BlackCat Uses Malvertising to Push BackdoorAttackers Deploying Cloned WinSCP and SpyBoy Webpages to Inject Malware
The BlackCat ransomware-as-a-service group is developing a threat activity cluster using chosen keywords on webpages of legitimate organizations to deploy malicious malware.
An unnamed organization along with Trend Micro researchers discovered cybercriminals performing unauthorized activities within the company's network using a cloned webpage of WinSCP, an open-source Windows application for file transfer, and SpyBoy, a terminator that tampers with protection provided by agents.
"Malware distributors abuse the same functionality in a technique known as malvertising - hijacking keywords to display malicious ads that lure unsuspecting search engine users into downloading malware," according to the Trend Micro report.
Attackers stole top-level administrator privileges and also attempted to establish persistence and backdoor access to the customer environment using remote management tools.
The researchers said the tactics used in this campaign are similar to those used in previous campaigns conducted by BlackCat.
"Along with other types of malware and tools already mentioned, we were able to identify the use of the anti-antivirus or anti-endpoint detection and response SpyBoy terminator in an attempt to tamper with protection provided by agents," they said.
To exfiltrate the data, the attackers used the PuTTY Secure Copy client to transfer the information. Further investigation of the command-and-control domains used by the threat actor led to the discovery of a possible relation with Clop ransomware.
Using SEO-poisoning techniques, unsuspecting users are tricked into downloading a cloned application containing a malware.

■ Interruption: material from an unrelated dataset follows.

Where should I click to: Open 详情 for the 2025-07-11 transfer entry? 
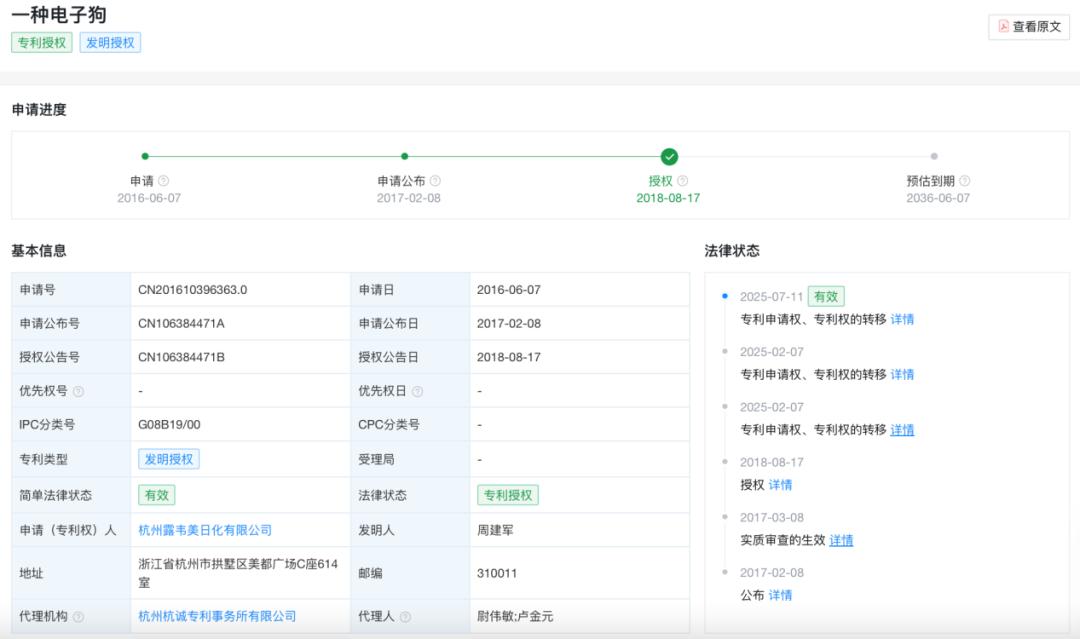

"The overall infection flow involves delivering the initial loader, fetching the bot core and ultimately dropping the payload, typically a backdoor," the researchers said.
The WinSCP application in this case contained a backdoor containing Cobalt Strike Beacon, which allows a remote server for follow-up operations.

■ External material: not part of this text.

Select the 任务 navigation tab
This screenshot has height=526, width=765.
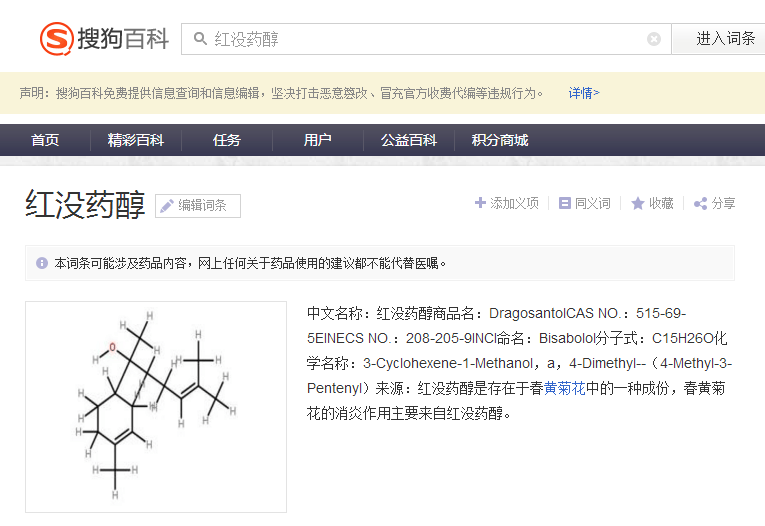(x=226, y=140)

Researchers also spotted threat actors using a few other tools, such as AdFind, which is designed to retrieve and display information from Active Directory environments.
"In the hands of a threat actor, AdFind can be misused for enumeration of user accounts, privilege escalation and even password hash extraction," the researchers said. The malicious actors also used the AnyDesk remote management tool in the environment to maintain persistence.